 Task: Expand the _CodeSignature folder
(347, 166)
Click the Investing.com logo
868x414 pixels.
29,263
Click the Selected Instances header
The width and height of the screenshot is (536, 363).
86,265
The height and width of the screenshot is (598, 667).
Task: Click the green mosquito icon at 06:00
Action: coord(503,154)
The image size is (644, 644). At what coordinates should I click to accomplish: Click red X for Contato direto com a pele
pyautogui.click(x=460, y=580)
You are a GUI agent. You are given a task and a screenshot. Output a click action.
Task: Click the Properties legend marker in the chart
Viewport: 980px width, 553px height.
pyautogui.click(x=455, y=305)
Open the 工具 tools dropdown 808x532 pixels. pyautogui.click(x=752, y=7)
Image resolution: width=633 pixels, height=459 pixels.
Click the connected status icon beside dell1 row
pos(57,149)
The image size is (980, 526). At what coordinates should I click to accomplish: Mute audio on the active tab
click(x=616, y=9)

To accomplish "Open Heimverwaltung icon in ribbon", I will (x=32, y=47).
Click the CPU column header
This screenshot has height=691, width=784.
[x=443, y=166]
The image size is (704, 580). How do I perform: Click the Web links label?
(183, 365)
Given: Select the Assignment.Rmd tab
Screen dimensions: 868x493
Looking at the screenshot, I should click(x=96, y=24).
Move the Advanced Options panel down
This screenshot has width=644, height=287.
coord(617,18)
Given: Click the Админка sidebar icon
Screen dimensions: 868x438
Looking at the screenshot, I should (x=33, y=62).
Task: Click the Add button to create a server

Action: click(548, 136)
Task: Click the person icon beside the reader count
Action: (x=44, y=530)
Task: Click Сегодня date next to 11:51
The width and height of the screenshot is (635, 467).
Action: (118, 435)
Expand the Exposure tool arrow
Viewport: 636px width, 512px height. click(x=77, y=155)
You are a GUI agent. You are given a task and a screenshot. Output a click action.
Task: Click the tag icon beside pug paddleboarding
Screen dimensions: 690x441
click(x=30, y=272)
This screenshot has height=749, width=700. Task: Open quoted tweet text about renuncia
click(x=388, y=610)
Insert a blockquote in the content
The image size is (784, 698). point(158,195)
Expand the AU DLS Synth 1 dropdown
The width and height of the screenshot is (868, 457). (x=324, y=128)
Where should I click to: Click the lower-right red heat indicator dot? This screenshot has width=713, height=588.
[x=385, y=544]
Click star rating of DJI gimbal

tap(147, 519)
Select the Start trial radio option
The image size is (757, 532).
....
▸ TASK DESCRIPTION
All entries above are to be reproduced exactly.

▸ RESPONSE BOX
 Task: Expand the _CodeSignature folder
(347, 166)
Click the Investing.com logo
868x414 pixels.
29,263
Click the Selected Instances header
The width and height of the screenshot is (536, 363).
86,265
The height and width of the screenshot is (598, 667).
Task: Click the green mosquito icon at 06:00
Action: coord(503,154)
The image size is (644, 644). At what coordinates should I click to accomplish: Click red X for Contato direto com a pele
pyautogui.click(x=460, y=580)
You are a GUI agent. You are given a task and a screenshot. Output a click action.
Task: Click the Properties legend marker in the chart
Viewport: 980px width, 553px height.
pyautogui.click(x=455, y=305)
Open the 工具 tools dropdown 808x532 pixels. pyautogui.click(x=752, y=7)
Image resolution: width=633 pixels, height=459 pixels.
Click the connected status icon beside dell1 row
pos(57,149)
The image size is (980, 526). At what coordinates should I click to accomplish: Mute audio on the active tab
click(x=616, y=9)

To accomplish "Open Heimverwaltung icon in ribbon", I will (x=32, y=47).
Click the CPU column header
This screenshot has height=691, width=784.
[x=443, y=166]
The image size is (704, 580). How do I perform: Click the Web links label?
(183, 365)
Given: Select the Assignment.Rmd tab
Screen dimensions: 868x493
Looking at the screenshot, I should click(x=96, y=24).
Move the Advanced Options panel down
This screenshot has width=644, height=287.
coord(617,18)
Given: Click the Админка sidebar icon
Screen dimensions: 868x438
Looking at the screenshot, I should (x=33, y=62).
Task: Click the Add button to create a server

Action: click(548, 136)
Task: Click the person icon beside the reader count
Action: (x=44, y=530)
Task: Click Сегодня date next to 11:51
The width and height of the screenshot is (635, 467).
Action: (118, 435)
Expand the Exposure tool arrow
Viewport: 636px width, 512px height. click(x=77, y=155)
You are a GUI agent. You are given a task and a screenshot. Output a click action.
Task: Click the tag icon beside pug paddleboarding
Screen dimensions: 690x441
click(x=30, y=272)
This screenshot has height=749, width=700. Task: Open quoted tweet text about renuncia
click(x=388, y=610)
Insert a blockquote in the content
The image size is (784, 698). point(158,195)
Expand the AU DLS Synth 1 dropdown
The width and height of the screenshot is (868, 457). (x=324, y=128)
Where should I click to: Click the lower-right red heat indicator dot? This screenshot has width=713, height=588.
[x=385, y=544]
Click star rating of DJI gimbal

tap(147, 519)
Select the Start trial radio option
The image size is (757, 532).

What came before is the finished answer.